How not to Monetize RSS and Atom Feeds
An RSS or Atom feed is a live document of recent events or items. For example, there are feeds of Twitter tweets, Facebook posts, and YouTube videos. Usually, other programs track the feeds, and then let you know when there's something new.
You can do other things with feeds, too. I've collated a few of my personal feeds into a Lifestream that updates automatically. It's a very convenient hands-off diary.
Companies like Twitter and Facebook have been trying to figure out if they should monetize feeds. They already inject ads into their main user interfaces (into Facebook's users' walls, and onto the Twitter timeline, for example), but what should they do about the feeds for the same information? So far, they've left feeds alone.
This week, Delicious tried injecting ads into its users' bookmarks feeds. The bookmarks feeds are activity feeds, because they reflect actions that the users have taken. On Delicious, users bookmark sites that they find noteworthy. So these new ads are clearly marked as Sponsored items, because otherwise it would look like everyone suddenly explicitly bookmarked the ad's product. That'd be straight up deception.

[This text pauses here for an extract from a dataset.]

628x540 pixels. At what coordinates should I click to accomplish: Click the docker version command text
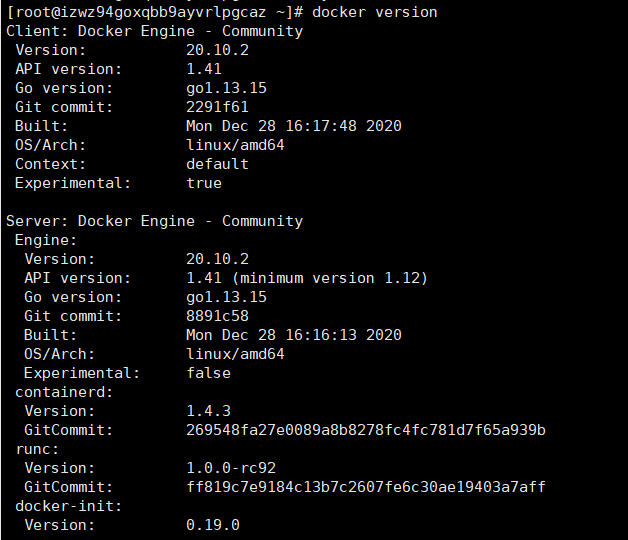pos(374,12)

Still, there are problems with the way that Delicious is embedding ads into their users' activity feeds. To ensure that the ads are at the top of the list, they're always coded with a pubDate ("Published Date") of the current time. This goes against the original intent of these feeds, where each item's pubDate doesn't change if there's no actual change to the item itself. Old ads should get old, too.

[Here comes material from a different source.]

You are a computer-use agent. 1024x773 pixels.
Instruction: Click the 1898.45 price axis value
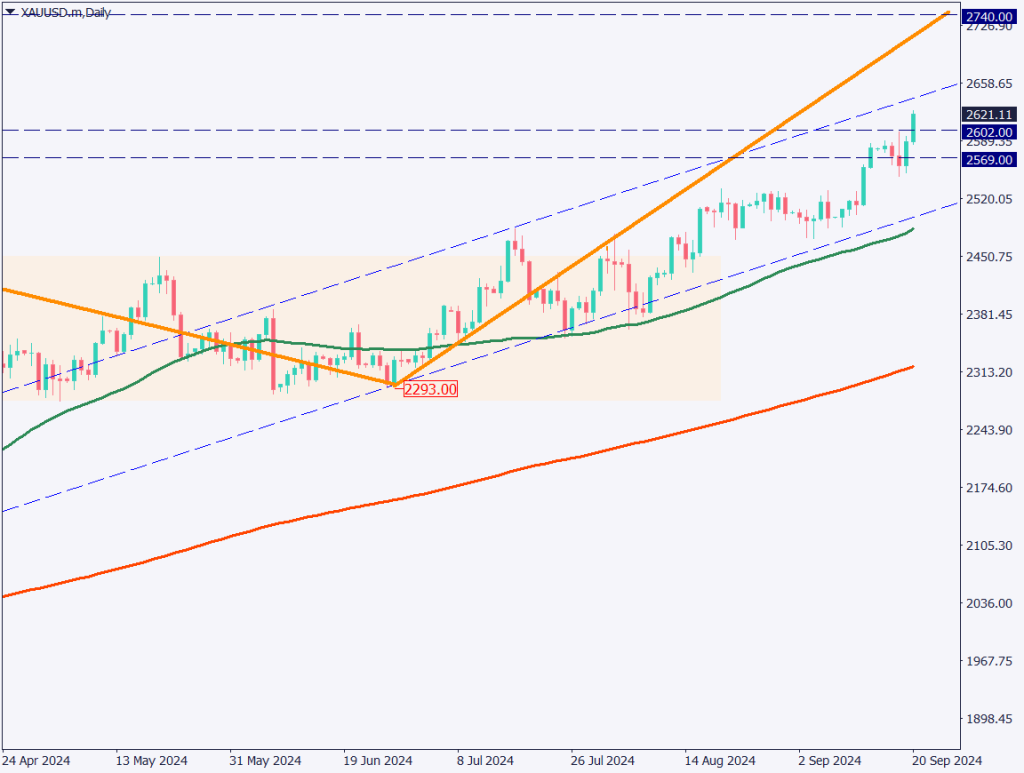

Instead what happens is that every time the feed is fetched, since there's always a "new" item (the same old ad, but with a new, just-now pubDate), is that Delicious can no longer return HTTP code 304, which means, "I'm not providing the feed again, it hasn't changed since the last time you got it."
This is causing Delicious to be slammed with having to deliver full feeds for every request, and for all the clients to have to process what look like brand-new feeds. Beyond that, people who auto-tweet what they bookmark are all inadvertently tweeting ads now.
How did I discover this in the first place? My Lifestream started journalling that I've been repeatedly bookmarking the same ad over and over again.
That's not the way to monetize activity feeds.